As I look back on the seasons of my life I have to laugh at how many changes aside from bone density and joint pain have occurred.
Aside from the body breaking down, our whole perspective seems to shift. I was listening to a reel from a podcast the other day. This therapist was saying that up until the mid to late 40's, during the healthiest parts of our lives, we are the most stressed, the most exhausted, and the most frustrated in all of our years. That in fact, it is once we are in likely the unhealthiest time of our lives, our last 30 or 40 years of living that we are the most settled, the happiest, and the most at peace.
I firmly believe this analysis is correct. I have experienced it for myself. Some mornings when I get out of bed I literally have to stand for a moment to make sure everything woke up with me before I move. And sure enough, some mornings a knee or hip is still sleeping away. These days a good night's sleep is more important than going to a party. A good walk is more rewarding than a shopping spree. And curling up with a good book is more relaxing than going to a movie theater.
I am nowhere near the young girl I once was. I remember like it was yesterday spouting off that I did not drink coffee. That was for old people. But the other morning when our electricity was shut off for repairs, we had not brewed our a.m. pot, and I felt a mild panic attack building. And the days of only carrying a small pocketbook have been replaced by a suitcase size purse that I could live out of if stranded on an island for several days. That cute suitcase has become a lifeline.
Years ago, I would put my mother's purse on top of the refrigerator when she came to visit because a grandmother's purse was in the top ten household hazards ,right up there with the oven cleaner and Lysol under the sink with the baby proof lock.
Clay and I have now arrived with enough blood pressure meds, beta blockers, statins, and Prozac to sink a ship. And yet, I still agree that with the meds and caffeine keeping us going, we are in the happiest season of our lives when looking at the big picture.

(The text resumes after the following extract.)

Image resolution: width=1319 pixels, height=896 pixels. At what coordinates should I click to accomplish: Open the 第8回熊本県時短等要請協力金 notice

The therapist was making the point that if people could realize this at an earlier stage in their lives, they may be able to better enjoy those earlier years while they are still healthy and vibrant. But the point he missed is that those are the years we’re building a career to pay for the children's college, the mortgage, the cars that need insurance.
We are mapping out a life with a houseful of children who will be adults building their own careers one day and they will putting our purse on top of the refrigerator when we come to visit. They are in those years we were once in when our mothers would chuckle and say, "You will laugh about this one day." And you are convinced there will never be laughter again when the tax bill arrives.
But then one day you do. With bones popping, a crick in your neck from sleeping funny, and an ankle that is slightly swollen for no reason at all, you find yourself at peace watching the plants grown in the garden. You see the stress exuding from your grown children raising their own children and you remember it well as you see them off, taking an aspirin for your heart and an ibuprofen for your joints.
And you get to wave them back to their unavoidable stress called a rite of passage to one day deliver them to a nice hot cup of coffee and a well-deserved sigh. You can't give them that peace. It has to arrive with the changing seasons.